*Problem*:
Please repeat the records beneath this task exactly as they appear, but skip the images.

Collected data
= = = = = = =
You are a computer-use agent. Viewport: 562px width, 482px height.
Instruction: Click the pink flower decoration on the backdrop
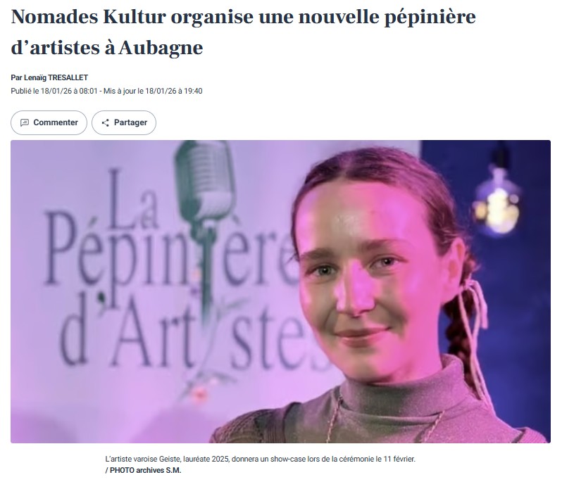[199, 393]
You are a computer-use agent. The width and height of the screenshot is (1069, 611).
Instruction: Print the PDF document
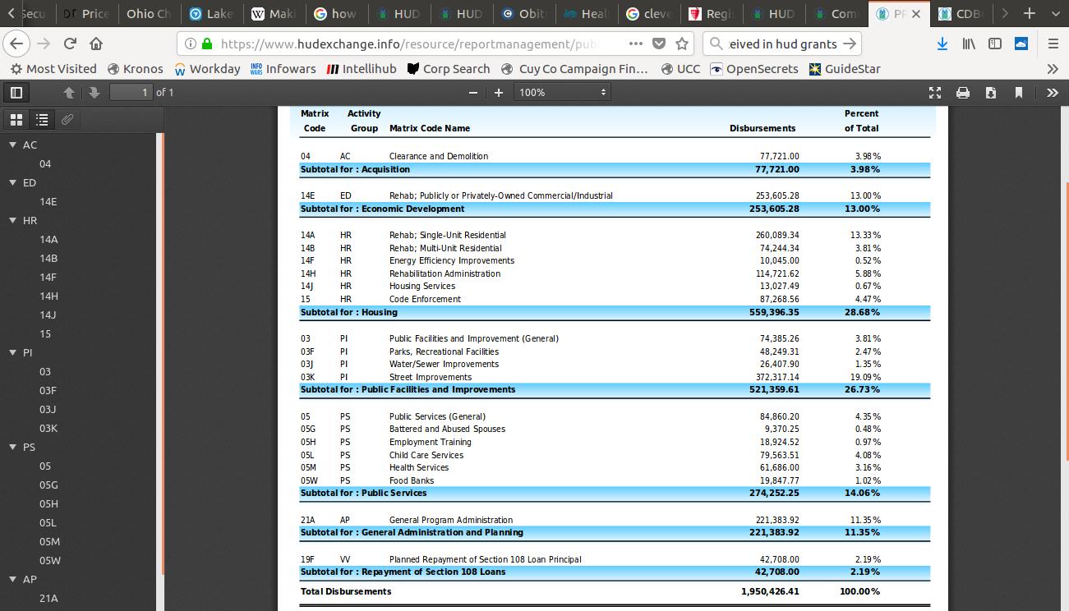click(x=963, y=93)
= = = = = = =
*Solution*:
You are a computer-use agent. Viewport: 562px width, 482px height.
Instruction: Click the pink flower decoration on the backdrop
[199, 393]
You are a computer-use agent. The width and height of the screenshot is (1069, 611).
Instruction: Print the PDF document
click(x=963, y=93)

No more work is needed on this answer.